How a film about children sold into slavery reveals the plight of those working daily to restore broken lives.
“I realize what I’m doing is just a ripple in the larger scheme of things,” says filmmaker Jody Hassett Sanchez, who is traveling the world to promote her documentary Sold. The film is a horrific yet hopeful window into adults who sell and traffic children and the modern day abolitionists risking life and limb to end the $27 billion-a-year industry.

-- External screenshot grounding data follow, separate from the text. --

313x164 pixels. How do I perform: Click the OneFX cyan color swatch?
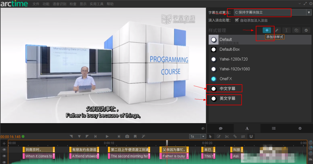(x=214, y=79)
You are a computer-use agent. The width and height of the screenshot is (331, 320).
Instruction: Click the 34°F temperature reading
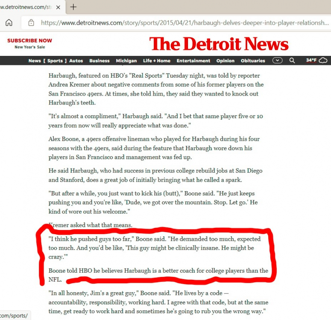tap(311, 61)

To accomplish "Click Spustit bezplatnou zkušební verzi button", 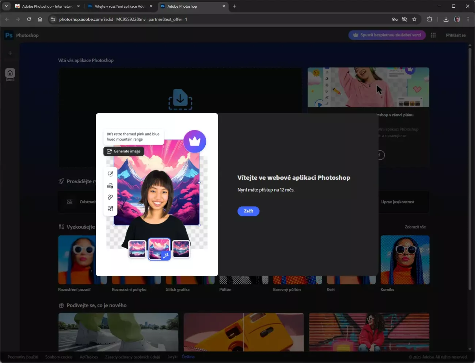I will pos(387,35).
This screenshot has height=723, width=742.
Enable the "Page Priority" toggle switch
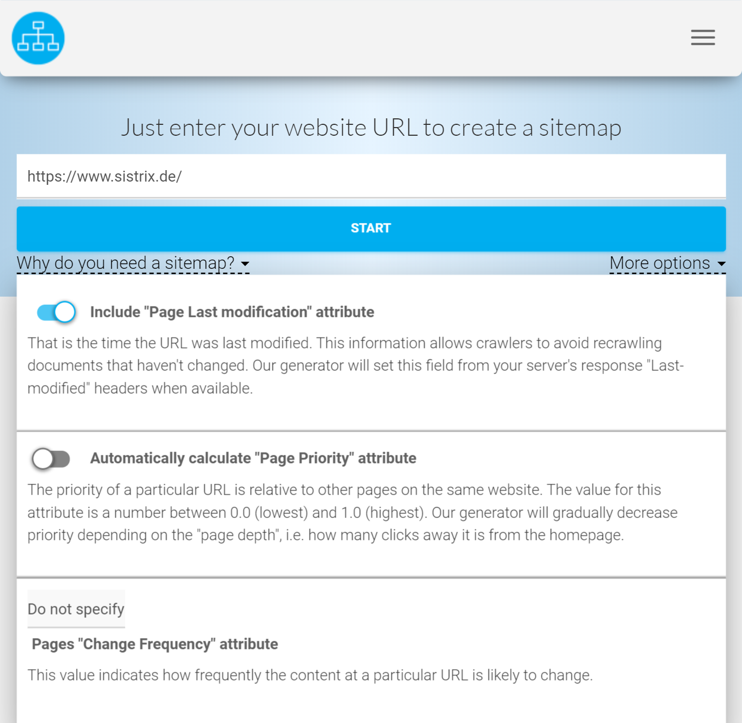tap(51, 459)
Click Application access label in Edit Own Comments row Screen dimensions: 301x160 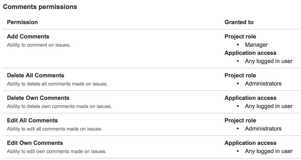coord(250,143)
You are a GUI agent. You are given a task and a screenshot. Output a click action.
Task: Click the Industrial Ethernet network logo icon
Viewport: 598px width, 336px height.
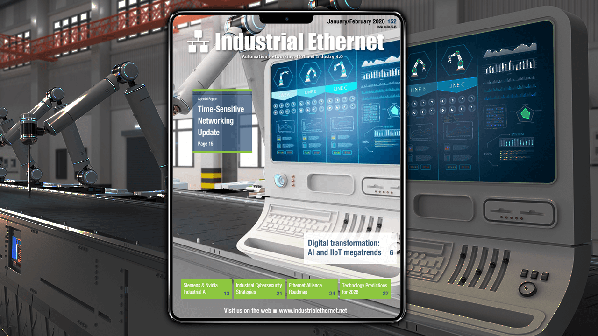tap(198, 42)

A ripple perhaps, but the small film is leaving audiences devastated in its wake at screenings across the globe, from formal showings to the British Parliament to warm meet and greets at St. Luke Presbyterian Church in San Rafael. It poses the question: Can one person make a difference when it comes to ending child slavery today? Three inspirational activists including a Hindu in India, a Christian in Africa and a Muslim in Pakistan are each doing their part to combat the buying and selling of humans, which has flourished under globalization. We see what they are up against in the harshest of settings where blood is not always thicker than water when faced with starvation.
Desperate parents must make a Sophie’s Choice of sorts in allowing a trader in their village to whisk away one of their children with the promise of a reunion in four years or so. The parents are reassured the children will be treated well, a delusional bargain at best.
In reality, boys as young as three have been ripped from their homes in Pakistan and sold to the UAE as camel jockeys for sport and entertainment. Fed water and crackers to stay underweight, the boys have suffered permanent genitalia damage when strapped on the camels and forced to ride 14 hours a day on desert racetracks.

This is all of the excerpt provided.